**What you need to do:** Every line of the data is to be transcribed without error.

**Excerpted data:**
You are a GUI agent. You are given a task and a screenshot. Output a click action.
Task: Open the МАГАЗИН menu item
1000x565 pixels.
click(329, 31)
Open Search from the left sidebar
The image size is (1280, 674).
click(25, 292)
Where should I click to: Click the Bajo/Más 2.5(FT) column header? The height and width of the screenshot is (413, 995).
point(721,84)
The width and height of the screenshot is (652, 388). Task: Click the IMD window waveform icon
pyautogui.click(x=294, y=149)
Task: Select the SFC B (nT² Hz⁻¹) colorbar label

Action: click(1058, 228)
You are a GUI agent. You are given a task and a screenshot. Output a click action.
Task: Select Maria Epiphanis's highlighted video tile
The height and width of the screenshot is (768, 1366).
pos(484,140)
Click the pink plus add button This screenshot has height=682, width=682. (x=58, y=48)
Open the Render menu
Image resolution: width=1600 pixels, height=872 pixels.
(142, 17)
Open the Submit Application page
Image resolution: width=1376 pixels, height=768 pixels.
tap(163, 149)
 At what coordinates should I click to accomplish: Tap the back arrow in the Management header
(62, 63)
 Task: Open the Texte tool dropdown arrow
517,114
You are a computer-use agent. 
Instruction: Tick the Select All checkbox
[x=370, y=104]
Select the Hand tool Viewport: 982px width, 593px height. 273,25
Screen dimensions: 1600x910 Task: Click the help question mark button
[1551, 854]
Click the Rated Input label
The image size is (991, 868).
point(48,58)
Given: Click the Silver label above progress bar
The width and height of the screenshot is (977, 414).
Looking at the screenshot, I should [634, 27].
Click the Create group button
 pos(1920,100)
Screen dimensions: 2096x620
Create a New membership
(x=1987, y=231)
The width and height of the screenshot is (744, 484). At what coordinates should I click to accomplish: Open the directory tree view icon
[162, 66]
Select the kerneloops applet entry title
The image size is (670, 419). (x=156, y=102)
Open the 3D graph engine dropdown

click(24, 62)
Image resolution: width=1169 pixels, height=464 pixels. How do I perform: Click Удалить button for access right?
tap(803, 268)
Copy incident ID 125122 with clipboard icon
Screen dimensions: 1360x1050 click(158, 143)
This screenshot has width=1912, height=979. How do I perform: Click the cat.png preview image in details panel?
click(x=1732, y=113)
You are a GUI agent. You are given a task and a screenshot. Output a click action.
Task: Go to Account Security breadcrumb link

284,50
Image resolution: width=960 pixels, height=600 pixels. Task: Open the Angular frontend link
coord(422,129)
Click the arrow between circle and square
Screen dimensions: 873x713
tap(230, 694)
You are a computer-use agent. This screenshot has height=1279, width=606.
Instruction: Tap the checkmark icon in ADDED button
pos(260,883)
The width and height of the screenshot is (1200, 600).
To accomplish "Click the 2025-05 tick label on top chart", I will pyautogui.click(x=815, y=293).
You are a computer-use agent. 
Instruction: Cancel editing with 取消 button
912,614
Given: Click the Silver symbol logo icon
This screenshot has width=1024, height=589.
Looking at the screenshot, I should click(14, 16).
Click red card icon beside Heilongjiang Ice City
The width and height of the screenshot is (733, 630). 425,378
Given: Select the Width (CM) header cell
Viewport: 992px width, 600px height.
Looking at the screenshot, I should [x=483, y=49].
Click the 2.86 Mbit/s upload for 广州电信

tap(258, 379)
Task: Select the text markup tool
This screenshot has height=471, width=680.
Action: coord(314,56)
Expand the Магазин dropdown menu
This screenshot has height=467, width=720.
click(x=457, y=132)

**Your response:**
You are a GUI agent. You are given a task and a screenshot. Output a click action.
Task: Open the МАГАЗИН menu item
1000x565 pixels.
click(329, 31)
Open Search from the left sidebar
The image size is (1280, 674).
click(25, 292)
Where should I click to: Click the Bajo/Más 2.5(FT) column header? The height and width of the screenshot is (413, 995).
point(721,84)
The width and height of the screenshot is (652, 388). Task: Click the IMD window waveform icon
pyautogui.click(x=294, y=149)
Task: Select the SFC B (nT² Hz⁻¹) colorbar label

Action: click(1058, 228)
You are a GUI agent. You are given a task and a screenshot. Output a click action.
Task: Select Maria Epiphanis's highlighted video tile
The height and width of the screenshot is (768, 1366).
pos(484,140)
Click the pink plus add button This screenshot has height=682, width=682. (x=58, y=48)
Open the Render menu
Image resolution: width=1600 pixels, height=872 pixels.
(142, 17)
Open the Submit Application page
Image resolution: width=1376 pixels, height=768 pixels.
tap(163, 149)
 At what coordinates should I click to accomplish: Tap the back arrow in the Management header
(62, 63)
 Task: Open the Texte tool dropdown arrow
517,114
You are a computer-use agent. 
Instruction: Tick the Select All checkbox
[x=370, y=104]
Select the Hand tool Viewport: 982px width, 593px height. 273,25
Screen dimensions: 1600x910 Task: Click the help question mark button
[1551, 854]
Click the Rated Input label
The image size is (991, 868).
point(48,58)
Given: Click the Silver label above progress bar
The width and height of the screenshot is (977, 414).
Looking at the screenshot, I should [634, 27].
Click the Create group button
 pos(1920,100)
Screen dimensions: 2096x620
Create a New membership
(x=1987, y=231)
The width and height of the screenshot is (744, 484). At what coordinates should I click to accomplish: Open the directory tree view icon
[162, 66]
Select the kerneloops applet entry title
The image size is (670, 419). (x=156, y=102)
Open the 3D graph engine dropdown

click(24, 62)
Image resolution: width=1169 pixels, height=464 pixels. How do I perform: Click Удалить button for access right?
tap(803, 268)
Copy incident ID 125122 with clipboard icon
Screen dimensions: 1360x1050 click(158, 143)
This screenshot has width=1912, height=979. How do I perform: Click the cat.png preview image in details panel?
click(x=1732, y=113)
You are a GUI agent. You are given a task and a screenshot. Output a click action.
Task: Go to Account Security breadcrumb link

284,50
Image resolution: width=960 pixels, height=600 pixels. Task: Open the Angular frontend link
coord(422,129)
Click the arrow between circle and square
Screen dimensions: 873x713
tap(230, 694)
You are a computer-use agent. This screenshot has height=1279, width=606.
Instruction: Tap the checkmark icon in ADDED button
pos(260,883)
The width and height of the screenshot is (1200, 600).
To accomplish "Click the 2025-05 tick label on top chart", I will pyautogui.click(x=815, y=293).
You are a computer-use agent. 
Instruction: Cancel editing with 取消 button
912,614
Given: Click the Silver symbol logo icon
This screenshot has width=1024, height=589.
Looking at the screenshot, I should click(14, 16).
Click red card icon beside Heilongjiang Ice City
The width and height of the screenshot is (733, 630). 425,378
Given: Select the Width (CM) header cell
Viewport: 992px width, 600px height.
Looking at the screenshot, I should [x=483, y=49].
Click the 2.86 Mbit/s upload for 广州电信

tap(258, 379)
Task: Select the text markup tool
This screenshot has height=471, width=680.
Action: coord(314,56)
Expand the Магазин dropdown menu
This screenshot has height=467, width=720.
click(x=457, y=132)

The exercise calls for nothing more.